提供文本

.....

樣本 4：OT Trace 實戰 — 兩步轉換 + 全文整合

實戰情境：28 條 OT Span（AGENT/LLM/TOOL/EXTERNAL 等）→ 過濾無關事件 → 組裝為 1 行寬表 → 合并為 full_text 列供下遊 AI 評估。

{
  "nodes": [
    {
      "id": "extract", "type": "extend",
      "parameters": {
        "session_id": "json_extract_scalar(attributes, '$.gen_ai.session.id')",
        "span_kind": "json_extract_scalar(attributes, '$.gen_ai.span.kind')",
        "model": "json_extract_scalar(attributes, '$.gen_ai.request.model')",
        "input_tokens": "json_extract_scalar(attributes, '$.gen_ai.usage.input_tokens')",
        "output_tokens": "json_extract_scalar(attributes, '$.gen_ai.usage.output_tokens')",
        "tool_name": "json_extract_scalar(attributes, '$.gen_ai.tool.name')",
        "tool_args": "json_extract_scalar(attributes, '$.gen_ai.tool.call.arguments')",
        "input_value": "json_extract_scalar(attributes, '$.input.value')",
        "output_value": "json_extract_scalar(attributes, '$.output.value')",
        "agent_id": "json_extract_scalar(attributes, '$.agent.id')",
        "dur_ms": "cast(duration as bigint) / 1000000"

.....

已儲存的資料條目

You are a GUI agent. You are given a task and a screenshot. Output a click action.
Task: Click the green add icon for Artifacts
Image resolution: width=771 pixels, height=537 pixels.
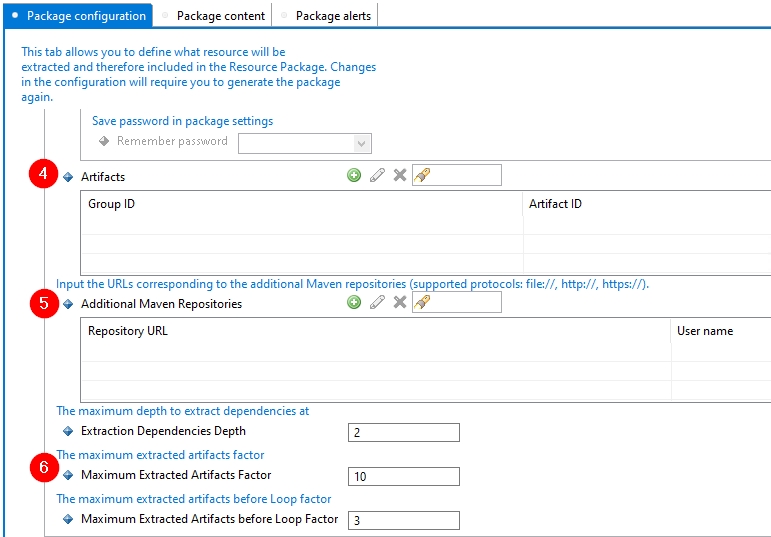coord(354,176)
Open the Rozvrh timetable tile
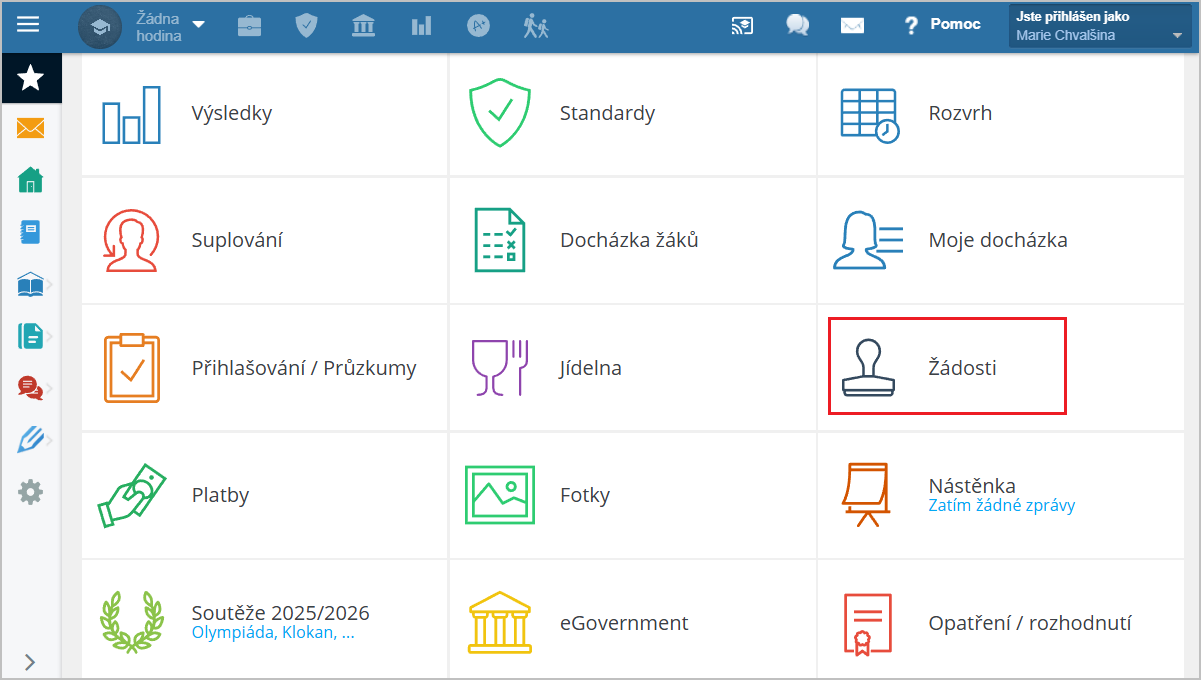The height and width of the screenshot is (680, 1201). (x=958, y=113)
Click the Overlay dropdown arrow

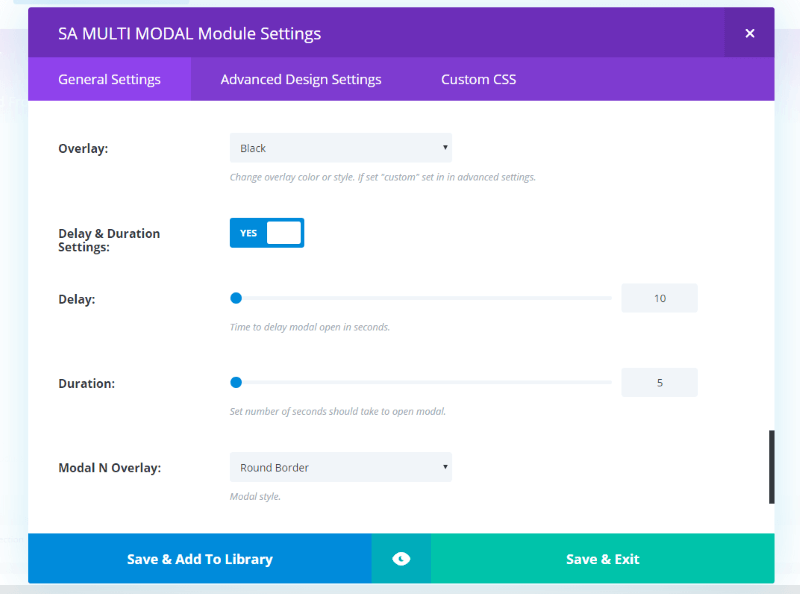pos(445,147)
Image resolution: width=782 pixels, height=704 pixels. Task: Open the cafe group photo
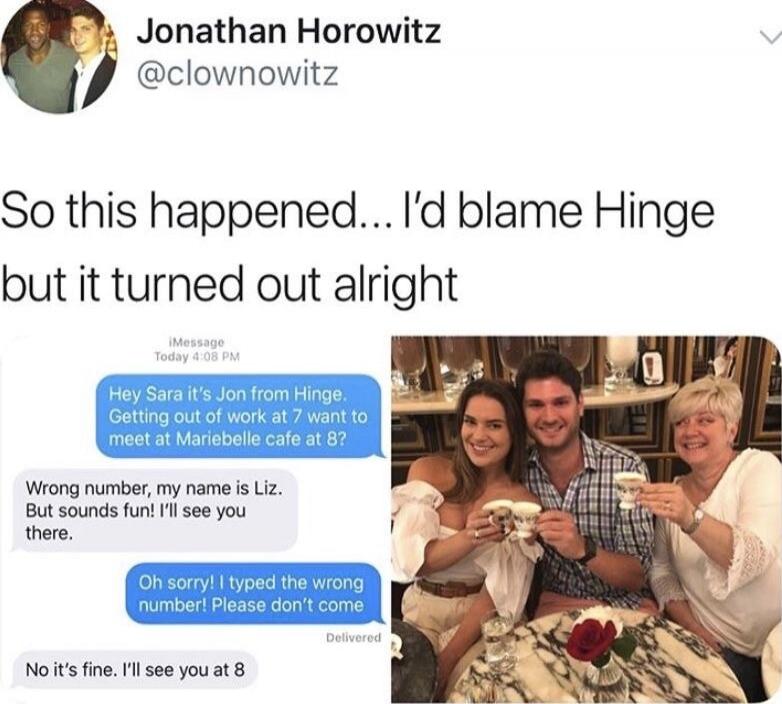(x=586, y=520)
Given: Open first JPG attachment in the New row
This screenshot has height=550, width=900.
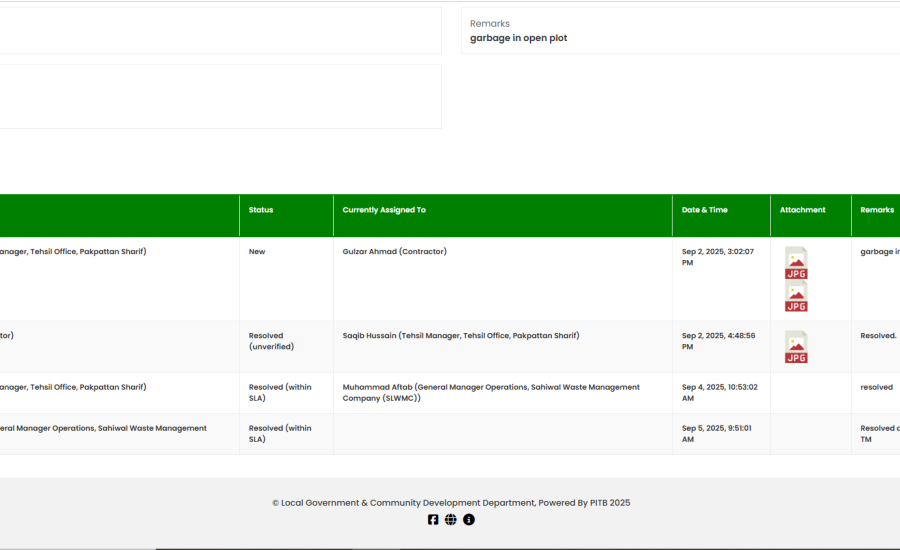Looking at the screenshot, I should 796,263.
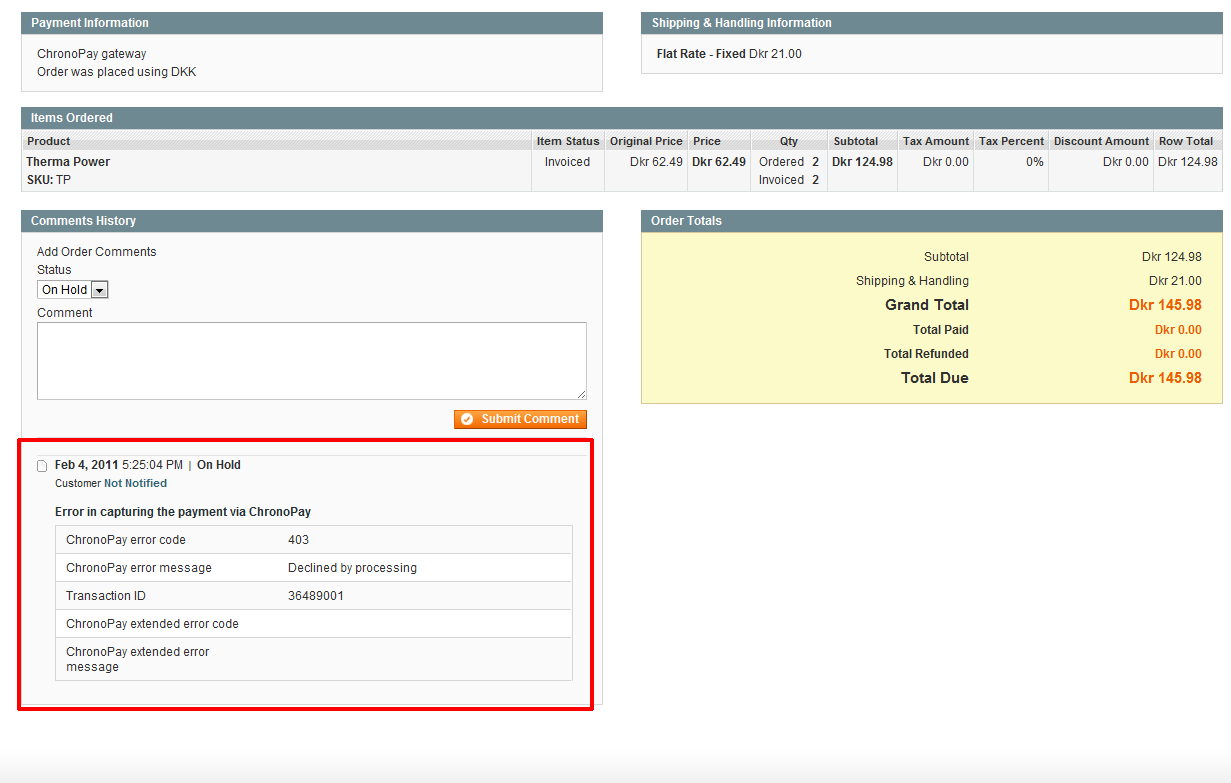
Task: Select the Shipping & Handling Information header
Action: [x=741, y=23]
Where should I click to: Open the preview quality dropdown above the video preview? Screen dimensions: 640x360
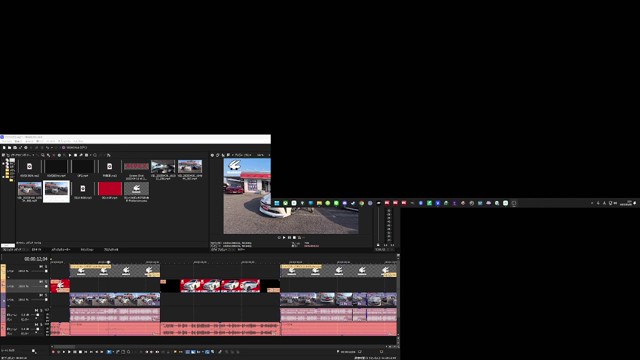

.....

練習題 1
在 OT Trace 實戰說明的實戰情境中，一開始有多少條 OT Span？
練習題 2
請把 OT Trace 實戰說明中以「實戰情境：」開頭的段落改寫成條列清單，保留其主要事實。
練習題 3
請從 OT Trace 實戰說明最後一行之後接著寫下去。

書面作答 1
28 條。

書面作答 2
- 輸入：28 條 OT Span（AGENT/LLM/TOOL/EXTERNAL 等）
- 過濾無關事件
- 組裝為 1 行寬表
- 合并為 full_text 列，供下遊 AI 評估

書面作答 3
      }
    },
    {
      "id": "filter_events", "type": "where",
      "parameters": { "filter": "span_kind IN ('AGENT','LLM','TOOL')" }
    },
    {
      "id": "assemble", "type": "make-instance",
      "parameters": {
        "question": "min_by(input_value, startTime)",
        "answer": "max_by(output_value, endTime)",
        "model": "max_by(model, endTime)",
        "total_input_tokens": "sum(cast(input_tokens as bigint))",
        "total_output_tokens": "sum(cast(output_tokens as bigint))",
        "llm_calls": "count_if(span_kind = 'LLM')",
        "tool_calls": "count_if(span_kind = 'TOOL')",
        "e2e_latency": "max(dur_ms)",
        "models": "array_distinct(model)",
        "tools": "array_distinct(tool_name)",
        "tool_chain": "join(tool_name, ' → ')",
        "by": "session_id,traceId"
      }
    },
    {
      "id": "compose", "type": "extend",
      "parameters": {
        "full_text": "concat('## 使用者輸入', chr(10), substr(question, 1, 500), chr(10), chr(10), '## 最終輸出', chr(10), answer)"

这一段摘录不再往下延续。